Sixteen other Republicans who voted yes on HB 1182 faced non-incumbent primary challengers. Thirteen of those GOP tax-hikers won their primaries: Senators Tidemann, Peters, Solano, Partridge, and Haverly and Representatives Willadsen, Holmes, Zikmund, Anderson, Peterson, Schoenfish, Johns, and Conzet. Three GOP HB 1182-backing incumbents lost to newcomers: Senator Shorma and Representatives Solum and Werner. Each of those three primary losses involved significant confounding factors: Solum was trying to switch from House to Senate, Shorma was trying to switch from Senate to House, and Werner was trying to switch districts from 22 to 23. Solum’s loss stands out because his controversial swing vote, secured by his fellow District 5 Representative Lee Schoenbeck’s amendment to direct 3% of the new sales tax revenue to vo-tech teacher pay, was key to passage of HB 1182.
(Shorma fell just 1.22 percentage points behind second-place Kevin Jensen in the District 16 House race; a recount is possible, though unlikely to result in the 36 extra votes Shorma would need to reverse his apparent loss.)
Two Republicans who voted no on HB 1182 faced non-incumbent primary challengers. Representatives Roger Hunt and Sam Marty both won.
Only one Democrat incumbent who voted on HB 1182 faced a primary last night. Like every Democratic legislator except one, Rep. Patrick Kirschman voted yes on HB 1182. Rep. Kirschman lost last night to Dr. Reynold Nesiba, a Democrat who recognizes the regressive impact of sales tax but who likely would have cast the same vote as Kirschman on raising teacher pay. This Democratic primary vote thus does not tell us much about the electoral impact of HB 1182.
The key metrics: thirteen of eighteen Republicans who voted to raise our sales tax by over $100 million withstood primary challenges. Four of four Republicans who voted not to raise sales tax to raise teacher pay all won their primaries.
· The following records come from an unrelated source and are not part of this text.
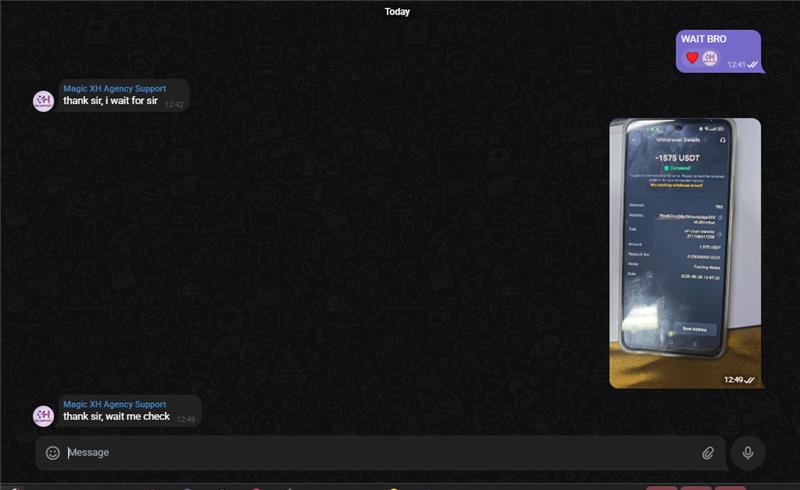This screenshot has height=490, width=800.
Task: Select the 'thank sir, wait me check' message
Action: (x=116, y=417)
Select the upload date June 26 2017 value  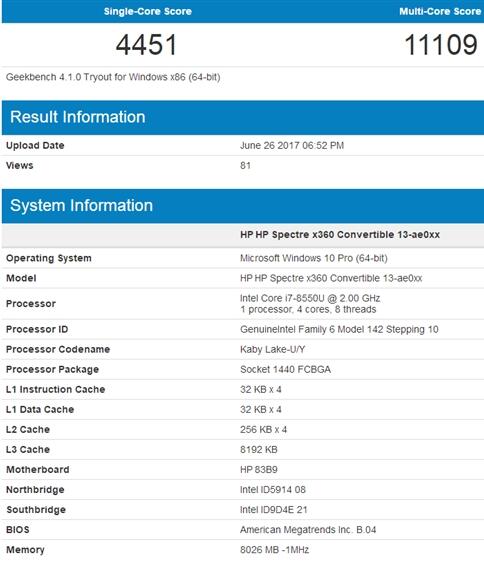click(x=292, y=146)
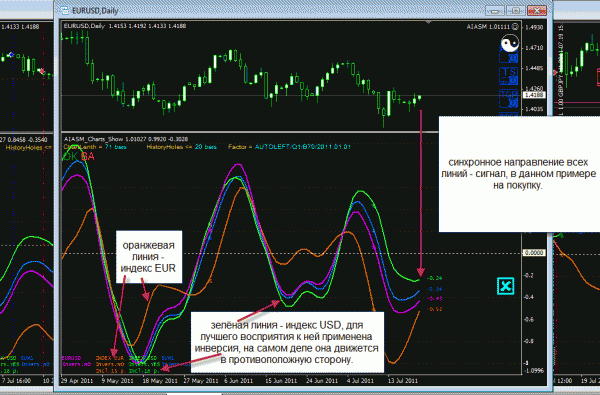The height and width of the screenshot is (395, 600).
Task: Click the blue TS panel icon
Action: point(509,76)
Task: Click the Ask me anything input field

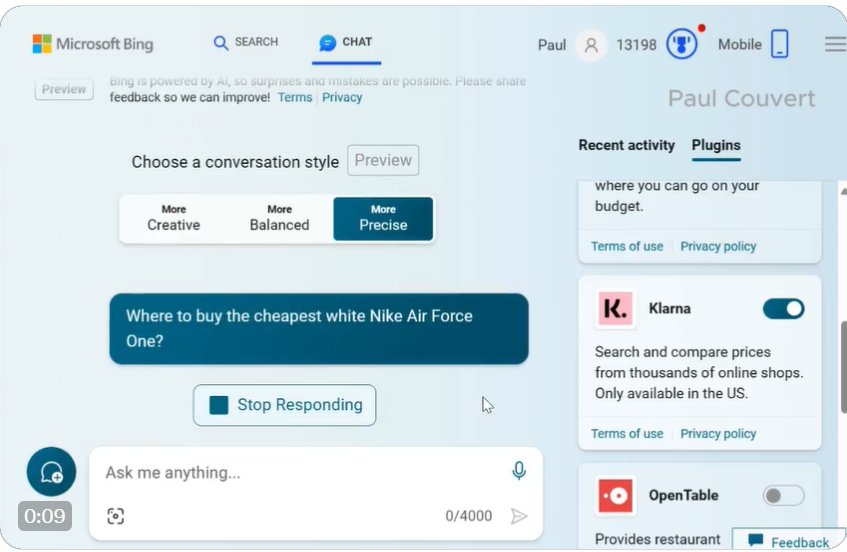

SDEA gave money to fifteen HB 1182 yay-saying Republicans; twelve of them won their primaries. Eleven of those SDEA-GOP winners face Democratic challengers in November.
“SDEA gave money to fifteen HB 1182 yay-saying Republicans; twelve of them won their primaries.”
So the teacher union has given up on Democrats? They have decided to side up with the crony capitalist Chamber of Commerce and SD Retailers.
No Steve, SDEA continues to side with those who support a pro-education agenda. Unfortunately, not all those efforts were successful against every Tea Party challenge.
You fail to see the evidence in front of you, that although education is a political issue, it is not necessarily partisan (given the Democrat AND Republican support last session).
It is sad to see that thoughtful consideration and governance was rejected in favor of knee-jerk, absolute, slogan-driven obstruction in too many GOP primary races across this sate.